ASSIGNMENT. From the line with "Graffiti (14, 723)" through the line with "Ако ти си длъжник (953, 574)", repeat the entries verbatim, both end lines included, and add nothing.

———

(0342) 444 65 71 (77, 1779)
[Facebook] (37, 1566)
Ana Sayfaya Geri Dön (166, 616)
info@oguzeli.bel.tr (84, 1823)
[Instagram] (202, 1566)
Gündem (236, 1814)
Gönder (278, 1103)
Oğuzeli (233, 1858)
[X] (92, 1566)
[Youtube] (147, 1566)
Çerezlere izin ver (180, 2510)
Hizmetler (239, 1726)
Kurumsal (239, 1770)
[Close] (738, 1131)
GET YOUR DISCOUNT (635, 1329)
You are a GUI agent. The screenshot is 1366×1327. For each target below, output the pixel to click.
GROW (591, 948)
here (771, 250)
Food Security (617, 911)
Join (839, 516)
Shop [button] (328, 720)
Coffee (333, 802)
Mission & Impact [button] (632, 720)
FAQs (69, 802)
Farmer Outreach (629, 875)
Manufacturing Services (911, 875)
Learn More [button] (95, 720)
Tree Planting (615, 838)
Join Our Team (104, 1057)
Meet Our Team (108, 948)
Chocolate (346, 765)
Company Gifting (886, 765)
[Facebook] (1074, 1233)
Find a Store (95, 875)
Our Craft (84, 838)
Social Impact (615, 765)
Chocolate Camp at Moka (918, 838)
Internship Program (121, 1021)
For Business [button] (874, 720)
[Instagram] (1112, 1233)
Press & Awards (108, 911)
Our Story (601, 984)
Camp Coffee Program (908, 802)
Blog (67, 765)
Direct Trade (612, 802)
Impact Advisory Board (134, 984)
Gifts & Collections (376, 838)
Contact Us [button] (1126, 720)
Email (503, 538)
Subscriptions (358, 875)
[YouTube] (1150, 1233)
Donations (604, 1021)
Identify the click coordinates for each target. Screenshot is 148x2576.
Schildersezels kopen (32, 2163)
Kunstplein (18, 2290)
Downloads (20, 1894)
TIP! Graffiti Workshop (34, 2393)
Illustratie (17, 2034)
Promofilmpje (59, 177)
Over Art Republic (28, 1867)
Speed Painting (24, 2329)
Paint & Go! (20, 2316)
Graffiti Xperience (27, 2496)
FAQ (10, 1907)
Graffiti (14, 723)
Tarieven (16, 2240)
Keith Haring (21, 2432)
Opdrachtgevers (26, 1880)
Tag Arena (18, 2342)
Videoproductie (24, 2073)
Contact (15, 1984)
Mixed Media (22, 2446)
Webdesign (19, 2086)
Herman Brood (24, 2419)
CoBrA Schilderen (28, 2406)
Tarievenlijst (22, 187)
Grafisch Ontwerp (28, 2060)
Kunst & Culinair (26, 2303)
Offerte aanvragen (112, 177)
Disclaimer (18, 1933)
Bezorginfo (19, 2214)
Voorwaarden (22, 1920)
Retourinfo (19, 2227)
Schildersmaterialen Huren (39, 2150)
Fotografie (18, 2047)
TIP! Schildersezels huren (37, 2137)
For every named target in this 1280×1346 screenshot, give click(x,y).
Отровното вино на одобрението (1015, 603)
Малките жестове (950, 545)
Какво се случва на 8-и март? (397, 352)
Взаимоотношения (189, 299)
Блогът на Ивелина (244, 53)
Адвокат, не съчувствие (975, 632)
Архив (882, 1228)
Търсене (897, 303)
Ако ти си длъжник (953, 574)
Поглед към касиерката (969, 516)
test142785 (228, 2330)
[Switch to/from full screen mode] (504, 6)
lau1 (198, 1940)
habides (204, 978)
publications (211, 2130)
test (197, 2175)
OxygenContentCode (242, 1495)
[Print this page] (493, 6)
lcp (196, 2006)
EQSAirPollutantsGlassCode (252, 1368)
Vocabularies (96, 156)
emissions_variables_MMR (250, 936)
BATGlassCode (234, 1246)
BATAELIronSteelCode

———

WRITTEN SOLUTION.
Graffiti (14, 723)
Tarieven (16, 2240)
Keith Haring (21, 2432)
Opdrachtgevers (26, 1880)
Tag Arena (18, 2342)
Videoproductie (24, 2073)
Contact (15, 1984)
Mixed Media (22, 2446)
Webdesign (19, 2086)
Herman Brood (24, 2419)
CoBrA Schilderen (28, 2406)
Tarievenlijst (22, 187)
Grafisch Ontwerp (28, 2060)
Kunst & Culinair (26, 2303)
Offerte aanvragen (112, 177)
Disclaimer (18, 1933)
Bezorginfo (19, 2214)
Voorwaarden (22, 1920)
Retourinfo (19, 2227)
Schildersmaterialen Huren (39, 2150)
Fotografie (18, 2047)
TIP! Schildersezels huren (37, 2137)
For every named target in this 1280×1346 screenshot, give click(x,y).
Отровното вино на одобрението (1015, 603)
Малките жестове (950, 545)
Какво се случва на 8-и март? (397, 352)
Взаимоотношения (189, 299)
Блогът на Ивелина (244, 53)
Адвокат, не съчувствие (975, 632)
Архив (882, 1228)
Търсене (897, 303)
Ако ти си длъжник (953, 574)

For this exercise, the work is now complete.